Ich habe mich schon seit einer Woche so darauf gefreut: Es ist wieder der 10. Des Monats und das bedeutet, dass auf Inas Blog das ‚Let’s Cook Together‘ veranstaltet wird!




Wie ihr der Überschrift unschwer entnehmen könnt, geht es diesen Monat um Kürbis Rezepte. Als ich das gelesen habe, dachte ich sofort an das Kürbis Risotto meiner Mama. Zum Glück habe ich mein Familienkochbuch mit genommen nach Frankreich!  Es war allerdings ein kleines Abendteuer nach Rezept zu kochen ohne Waage oder Messbecher. Aber zum Glück ist es mir super gut gelungen!
Dieses Rezept ist super geeignet für Leute, die noch nie Kürbis probiert haben und sich langsam daran heran tasten möchten!  Es ist super lecker aber nicht zu Kürbis-lastig!
So, bevor ich nun mit dem Rezept loslege möchte ich noch eines loswerden: Ich hasse Kürbis schneiden und habe jedes Mal so Angst um meine Finger! Keine Sorge, es sind noch alle dran! Und ich finde es so anstrengend  den Kürbis zu schälen! Aber es schmeckt so gut, und leckeres Essen geht eindeutig über Anstrengung!
Es ist kein schweres Rezept, aber wer Risotto schon einmal gemacht hat, weiß dass man ein bisschen Geduld aufbringen muss am Herd.


Zutaten
500g Kürbisfleisch (Hokaido in meinem Fall)
1 l Brühe
1 Zwiebel
350g Risotto-Reis
100 ml Weißwein (natürlich Bordeaux für mich!)
100 ml Sahne
100 g geraspelter Käse


♥ Und nun, wird als erstes dem Kürbis der Krieg erklärt. Er muss halbiert werden, die Kerne müssen raus, er muss geschält werden und dann in Würfel zerkleinert werden. Ich sage nur: Viel Spaß! Wenn das geschafft ist, dann wird es nur noch einfacher.
♥ Nun wird die Brühe zum kochen gebracht und dann gibt man die Kürbiswürfel hinein. Das muss nun 15 Minuten kochen, bis der Kürbis schön weich ist, so dass man ihn kleinstampfen kann (z.B. mit einem Kartoffelstampfer).

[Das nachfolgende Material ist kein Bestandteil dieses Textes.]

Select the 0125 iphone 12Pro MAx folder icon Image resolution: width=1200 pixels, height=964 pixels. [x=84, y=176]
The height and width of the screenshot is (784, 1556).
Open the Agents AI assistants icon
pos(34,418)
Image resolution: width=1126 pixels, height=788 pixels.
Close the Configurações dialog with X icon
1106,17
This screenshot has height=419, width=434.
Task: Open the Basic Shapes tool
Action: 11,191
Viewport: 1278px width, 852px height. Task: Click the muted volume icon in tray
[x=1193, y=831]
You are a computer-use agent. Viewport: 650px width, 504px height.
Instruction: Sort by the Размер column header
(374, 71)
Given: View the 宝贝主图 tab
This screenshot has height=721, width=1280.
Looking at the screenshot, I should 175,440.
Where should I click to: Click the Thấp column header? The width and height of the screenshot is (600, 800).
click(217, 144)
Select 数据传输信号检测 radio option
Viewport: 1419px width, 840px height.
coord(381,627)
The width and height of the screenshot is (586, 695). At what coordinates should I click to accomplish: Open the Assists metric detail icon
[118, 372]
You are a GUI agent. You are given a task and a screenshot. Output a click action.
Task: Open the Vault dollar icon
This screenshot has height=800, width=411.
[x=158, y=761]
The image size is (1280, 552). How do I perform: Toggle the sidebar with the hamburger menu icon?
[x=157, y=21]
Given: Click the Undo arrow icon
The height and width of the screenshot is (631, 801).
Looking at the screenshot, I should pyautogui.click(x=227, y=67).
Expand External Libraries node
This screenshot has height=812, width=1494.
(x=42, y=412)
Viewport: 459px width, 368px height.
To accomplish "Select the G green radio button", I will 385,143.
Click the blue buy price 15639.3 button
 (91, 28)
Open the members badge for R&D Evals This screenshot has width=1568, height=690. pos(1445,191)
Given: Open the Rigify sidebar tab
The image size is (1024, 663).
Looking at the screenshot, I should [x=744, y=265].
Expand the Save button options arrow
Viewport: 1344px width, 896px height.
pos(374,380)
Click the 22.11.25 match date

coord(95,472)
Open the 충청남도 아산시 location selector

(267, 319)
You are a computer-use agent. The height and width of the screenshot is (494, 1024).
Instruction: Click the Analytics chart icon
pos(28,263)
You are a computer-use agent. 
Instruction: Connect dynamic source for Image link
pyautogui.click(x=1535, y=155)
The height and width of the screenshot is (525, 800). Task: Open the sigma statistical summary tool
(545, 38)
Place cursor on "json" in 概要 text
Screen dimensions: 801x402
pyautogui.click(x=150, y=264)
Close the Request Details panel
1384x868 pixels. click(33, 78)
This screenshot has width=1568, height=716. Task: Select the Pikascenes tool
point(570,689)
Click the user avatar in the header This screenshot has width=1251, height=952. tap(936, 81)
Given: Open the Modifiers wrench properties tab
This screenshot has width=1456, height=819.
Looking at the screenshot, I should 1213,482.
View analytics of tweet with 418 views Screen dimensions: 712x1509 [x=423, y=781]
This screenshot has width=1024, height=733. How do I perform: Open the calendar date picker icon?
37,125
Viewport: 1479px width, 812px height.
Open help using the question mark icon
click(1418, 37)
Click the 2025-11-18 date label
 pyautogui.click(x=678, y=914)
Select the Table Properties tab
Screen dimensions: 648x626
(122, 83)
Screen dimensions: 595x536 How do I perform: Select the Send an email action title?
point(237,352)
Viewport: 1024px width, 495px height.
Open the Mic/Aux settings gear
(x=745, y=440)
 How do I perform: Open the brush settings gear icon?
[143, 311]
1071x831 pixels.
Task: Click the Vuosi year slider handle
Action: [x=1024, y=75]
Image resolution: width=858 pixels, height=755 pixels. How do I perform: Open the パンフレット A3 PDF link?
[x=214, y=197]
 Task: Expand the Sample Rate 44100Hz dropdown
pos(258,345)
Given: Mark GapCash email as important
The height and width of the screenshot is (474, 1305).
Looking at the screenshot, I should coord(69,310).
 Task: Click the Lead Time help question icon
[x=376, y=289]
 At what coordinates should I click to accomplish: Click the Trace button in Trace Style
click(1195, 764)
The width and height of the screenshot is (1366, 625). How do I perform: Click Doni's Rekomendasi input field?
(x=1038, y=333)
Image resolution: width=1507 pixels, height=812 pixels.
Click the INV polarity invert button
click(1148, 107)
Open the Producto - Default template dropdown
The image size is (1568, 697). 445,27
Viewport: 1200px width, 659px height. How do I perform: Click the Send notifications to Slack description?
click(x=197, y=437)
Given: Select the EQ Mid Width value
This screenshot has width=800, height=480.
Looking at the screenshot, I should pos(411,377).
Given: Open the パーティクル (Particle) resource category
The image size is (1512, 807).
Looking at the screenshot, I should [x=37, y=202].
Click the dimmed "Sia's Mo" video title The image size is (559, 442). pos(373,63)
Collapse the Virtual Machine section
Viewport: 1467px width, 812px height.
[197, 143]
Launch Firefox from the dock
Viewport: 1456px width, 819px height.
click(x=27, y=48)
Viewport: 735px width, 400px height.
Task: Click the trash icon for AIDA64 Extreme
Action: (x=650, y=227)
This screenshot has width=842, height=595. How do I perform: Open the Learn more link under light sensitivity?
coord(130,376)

♥ Parallel kann man die Zwiebel klein schneiden und in einem größeren Topf andünsten. Dazu wird dann der Reis gegeben und ein bisschen Salz und Muskat. Gut verrühren und den Wein ebenfalls zugeben.
♥ Wenn der Wein eingekocht ist  kommt der Geduld Teil. Nun gibt man nacheinander je einen Schöpflöffel der Kürbis brühe dazu und wartet bis der Reis die Flüssigkeit aufgenommen hat. Immer wieder umrühren und einen weiteren Löffel dazu geben. Das muss man solange machen bis die Brühe komplett im Reis ist.
♥ Nun nur noch den Käse und die Sahne untermischen, et voila!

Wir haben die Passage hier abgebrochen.